▶ **Stored entries**
---
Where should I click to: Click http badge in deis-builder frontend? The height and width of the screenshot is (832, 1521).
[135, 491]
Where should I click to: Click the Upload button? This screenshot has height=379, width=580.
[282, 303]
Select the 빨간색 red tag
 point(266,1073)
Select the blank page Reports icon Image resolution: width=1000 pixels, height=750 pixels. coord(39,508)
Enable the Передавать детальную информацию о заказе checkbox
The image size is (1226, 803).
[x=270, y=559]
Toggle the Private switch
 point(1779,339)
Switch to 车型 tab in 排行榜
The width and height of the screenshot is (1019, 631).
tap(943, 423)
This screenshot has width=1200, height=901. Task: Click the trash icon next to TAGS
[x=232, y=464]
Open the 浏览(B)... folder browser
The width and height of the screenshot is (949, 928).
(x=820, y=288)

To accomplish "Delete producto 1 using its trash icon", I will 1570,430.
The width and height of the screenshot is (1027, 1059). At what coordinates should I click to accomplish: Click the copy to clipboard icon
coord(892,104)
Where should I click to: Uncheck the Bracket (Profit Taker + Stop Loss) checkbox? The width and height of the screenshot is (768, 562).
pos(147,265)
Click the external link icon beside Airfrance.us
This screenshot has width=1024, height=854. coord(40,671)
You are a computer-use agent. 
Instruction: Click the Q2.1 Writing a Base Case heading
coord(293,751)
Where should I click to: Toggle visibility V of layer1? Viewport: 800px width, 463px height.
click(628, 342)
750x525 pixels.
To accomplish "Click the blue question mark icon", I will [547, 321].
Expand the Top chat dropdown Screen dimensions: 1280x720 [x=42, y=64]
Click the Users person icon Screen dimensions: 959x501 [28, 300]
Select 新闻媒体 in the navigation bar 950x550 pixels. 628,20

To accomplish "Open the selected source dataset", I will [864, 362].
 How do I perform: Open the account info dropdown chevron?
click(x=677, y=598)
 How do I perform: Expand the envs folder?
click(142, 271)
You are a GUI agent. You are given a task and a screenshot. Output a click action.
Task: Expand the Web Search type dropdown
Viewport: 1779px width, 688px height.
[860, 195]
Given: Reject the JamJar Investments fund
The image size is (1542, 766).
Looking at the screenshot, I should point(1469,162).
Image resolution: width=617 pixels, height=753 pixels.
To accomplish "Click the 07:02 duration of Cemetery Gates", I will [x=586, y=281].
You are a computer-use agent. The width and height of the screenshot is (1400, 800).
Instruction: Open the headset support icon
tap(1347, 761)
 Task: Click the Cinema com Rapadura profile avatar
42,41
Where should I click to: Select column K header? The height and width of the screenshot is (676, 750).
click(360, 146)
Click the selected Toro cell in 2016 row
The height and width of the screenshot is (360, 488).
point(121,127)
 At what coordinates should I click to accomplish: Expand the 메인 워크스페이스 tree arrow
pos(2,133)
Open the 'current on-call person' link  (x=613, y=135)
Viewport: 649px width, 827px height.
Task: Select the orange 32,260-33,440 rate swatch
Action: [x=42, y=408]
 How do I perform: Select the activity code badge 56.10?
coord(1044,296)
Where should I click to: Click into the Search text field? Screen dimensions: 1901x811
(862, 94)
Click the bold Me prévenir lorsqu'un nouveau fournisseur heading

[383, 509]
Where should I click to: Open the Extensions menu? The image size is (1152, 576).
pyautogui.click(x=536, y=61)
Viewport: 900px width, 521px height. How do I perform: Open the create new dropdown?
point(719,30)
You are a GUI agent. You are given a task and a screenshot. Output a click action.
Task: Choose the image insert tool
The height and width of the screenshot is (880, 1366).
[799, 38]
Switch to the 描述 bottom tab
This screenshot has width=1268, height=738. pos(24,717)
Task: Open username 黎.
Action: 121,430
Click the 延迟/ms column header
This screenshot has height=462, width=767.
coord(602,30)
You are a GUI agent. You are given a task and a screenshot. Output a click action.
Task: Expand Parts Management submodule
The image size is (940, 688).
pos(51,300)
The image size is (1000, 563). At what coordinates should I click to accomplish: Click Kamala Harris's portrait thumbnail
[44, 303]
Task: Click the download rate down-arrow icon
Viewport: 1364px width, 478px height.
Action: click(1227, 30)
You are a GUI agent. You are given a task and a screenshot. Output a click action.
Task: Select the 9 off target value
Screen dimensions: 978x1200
---
▶ **Task**
Each line with the word "computer" in the records above belongs in the result; copy all of them.

▶ **Reply**
You are a computer-use agent. 
You are a computer-use agent. The width and height of the screenshot is (1400, 800).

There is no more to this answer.